It is not a story that trades in nostalgia; nor even, until the last 30 pages, in any facile celebration of pastoralism or “lost values.” Up to those final scenes, which deal with the events following Beechum’s death (corrupt city relatives give Old Jack an obscene funeral and ride roughshod over those who learned from and took care of him), there is not a false note in the book.
Jack Beechum is senile. He experiences the present as a man going blind. The past is supernaturally clear; the way a long-dead friend turned a phrase or moved an arm can organize 20 years of Old Jack’s life. Like a field worked every spring for half a century, everything in Jack Beechum’s life that he refuses to surrender, or that refuses to surrender to him, has been gone over again and again, until it has given up its last kernel of meaning or mystery. His life exists at once in his mind and outside of himself, as if it were both predestined and a conscious creation, a work of art—a life that can simultaneously be reexperienced and judged for its worth.
The book at first seems to be a celebration of Jack Beechum’s character, but its genius is in Berry’s voice, a tone that harmonizes Beechum’s adventures into the past with his last hours in the present. The book is not about the past, or the way in which the past is a prelude to the present, but rather about the way in which the past can be made congruent with the present, made part of it. Following Old Jack’s thoughts, one feels a strange lucidity. When one understands that Berry intends this senility as an expression of Jack Beechum’s will, the book turns into poetry:
Having no longer the immediate demands of his place and work to occupy his mind, he began to go into the past. His place and his life lay in his mind like a book and what is written in it, and he became its scholar.

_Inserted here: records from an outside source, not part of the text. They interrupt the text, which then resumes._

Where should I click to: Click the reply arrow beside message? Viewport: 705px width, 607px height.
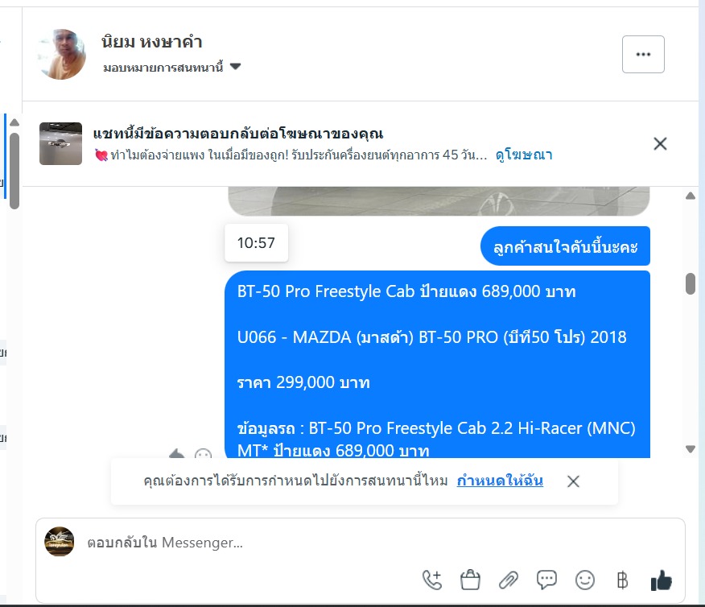point(177,453)
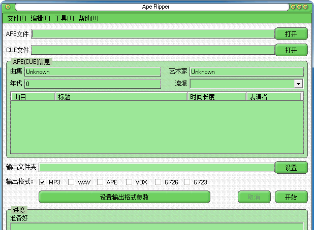The image size is (314, 230).
Task: Open the 编辑(E) menu
Action: 40,18
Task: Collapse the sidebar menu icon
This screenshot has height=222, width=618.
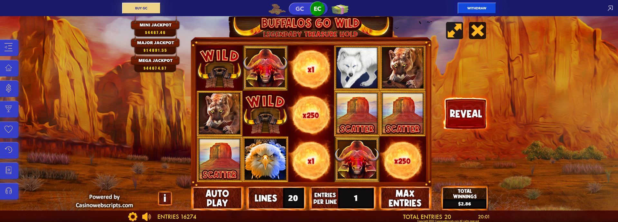Action: pos(9,48)
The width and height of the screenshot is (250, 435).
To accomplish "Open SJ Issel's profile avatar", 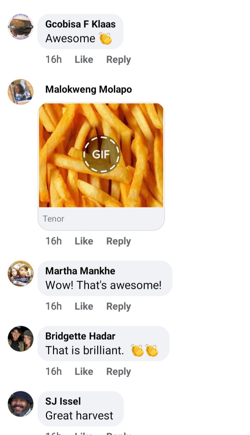I will (21, 404).
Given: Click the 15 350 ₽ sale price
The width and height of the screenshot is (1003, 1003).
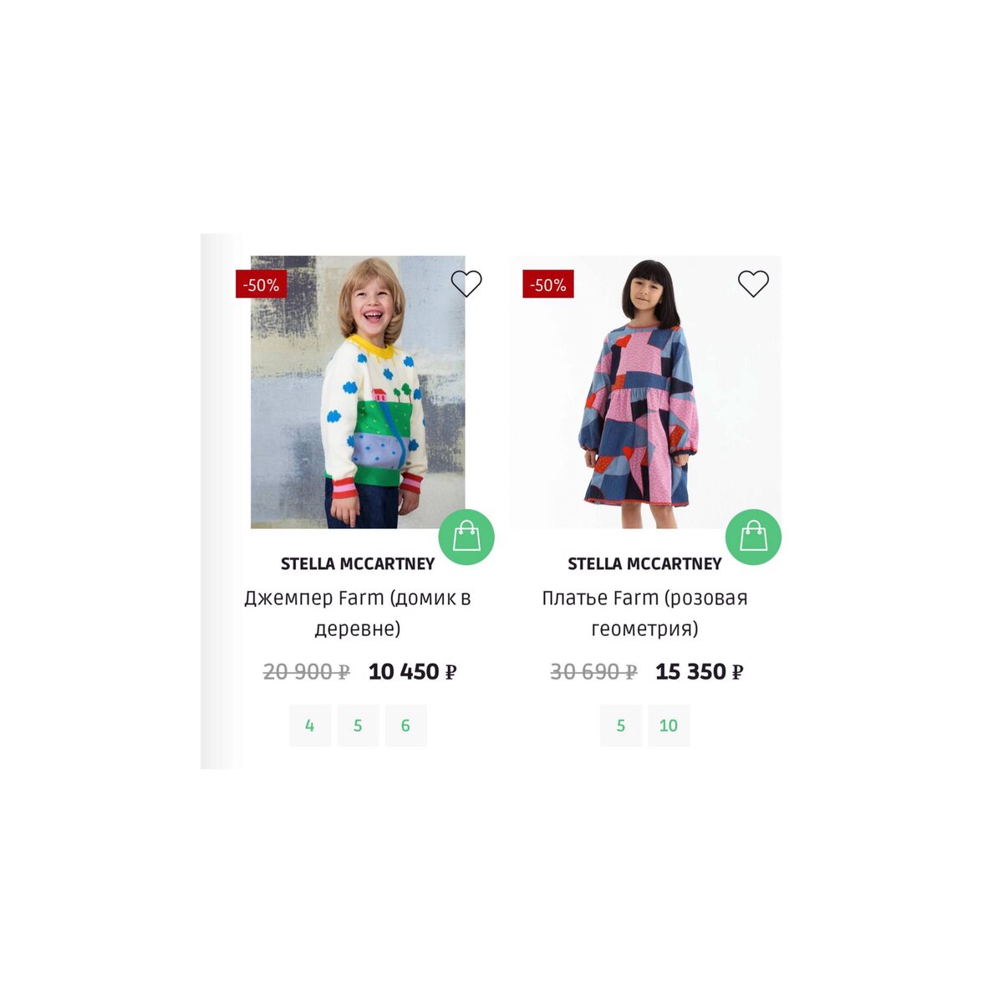Looking at the screenshot, I should click(x=700, y=672).
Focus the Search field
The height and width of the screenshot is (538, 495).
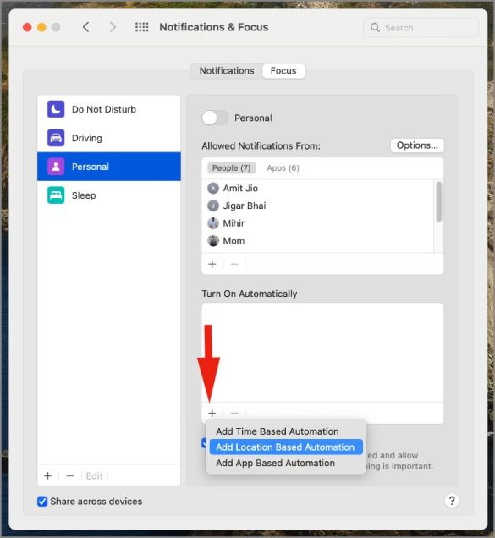coord(421,27)
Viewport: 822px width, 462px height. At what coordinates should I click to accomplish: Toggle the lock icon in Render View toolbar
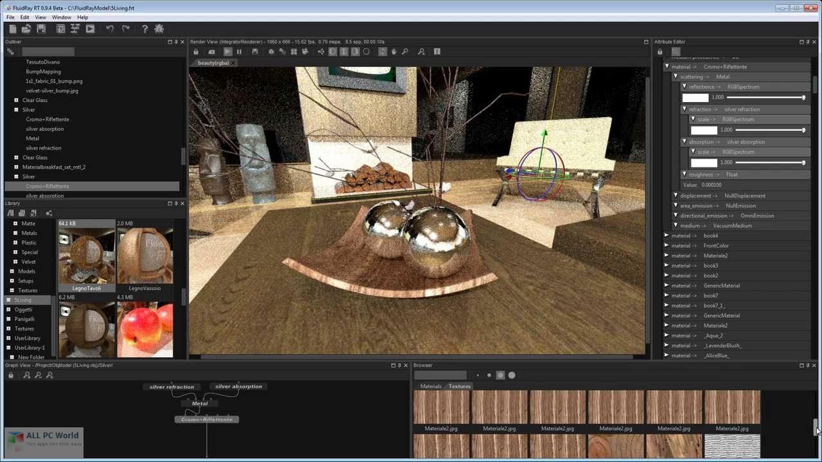[196, 51]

Only a few works in recent years have insisted that one man or woman’s life, lived in rhythms of its own, can make more sense out of the American past, and connect us to it more surely, than a chronicle of great events or biographies of the Men Who Made History. One can think of the TV version of The Autobiography of Miss Jane Pittman, the Band’s second album, Theodore Rosengarten’s All God’s Dangers. The Memory of Old Jack is of a piece with them. And that Wendell Berry loses his hold on the book once Jack Beechum is dead is perhaps as it should be. Berry invented a character, found its rhythm, and then let that rhythm play itself out. That done, there was nothing more that needed to be said.
GOOD COMPANY
→ The Sixth Directorate by Joseph Hone (Dutton). An intelligent, superbly written spy thriller about the collapse of a liberal conspiracy within the KGB. Intertwined is a convincing and, in the end, harrowing love story completely uncharacteristic of the genre: The people actually have motives and desires the reader comes to care about. The action has a few small holes in it, through which most of the plot leaks, but the book is so absorbing chances are you won’t even notice.
→ The Blues Line: A Collection of Blues Lyrics from Leadbelly to Muddy Waters, compiled by Eric Sackheim with illustrations by Jonathan Shahn (Shirmer/Macmillan paperback). First published in 1969 as a $20 hardback, this is an historic work on the country blues, and likely the most beautifully designed music book you will ever see. Lyrics have been set to convey each singer’s phrasing and rhythm; if Sackhelm needs three pages to get a blues across, he takes it. He has clearly lived these songs, and they come off the page full of life.
→ Washington Journal: The Events of 1973-1974 by Elizabeth Drew (Random House). Written from a Constitutionalist, patriotic perspective, Drew’s book sets down—for the ages, one imagines—just what it felt like to live through the time when America went to the brink with itself. The last section—the Impeachment Hearings and Nixon’s resignation—is the strongest; one really feels the Founding Fathers reaching across 200 years to keep the republic they made. Unquestionably the best book yet on Watergate, and conceivably, the best we will ever get. Most of the material first appeared in the New Yorker.
→ Sister of the Road: The Autobiography of BoxCar Bertha as told to Dr. Ben L. Reitman (Harper Colophon paperback). This reissue of a book originally published in I937 — the story of train hobo, whore, social worker, radical and all-around free spirit Bertha Thompson — has little to do with the movie of a few years back. It’s an adventure of the Anierican road, but for once that road is a woman’s road. Thompson’s finely drawn gallery of sisters she met across the country brings female characters to life with an unself-conscious compassion and an eye for detail rarely seen. Hers is a first-rate account of women on their own in the American underground of the Twenties and Thirties, and an autobiography of great spunk and charm.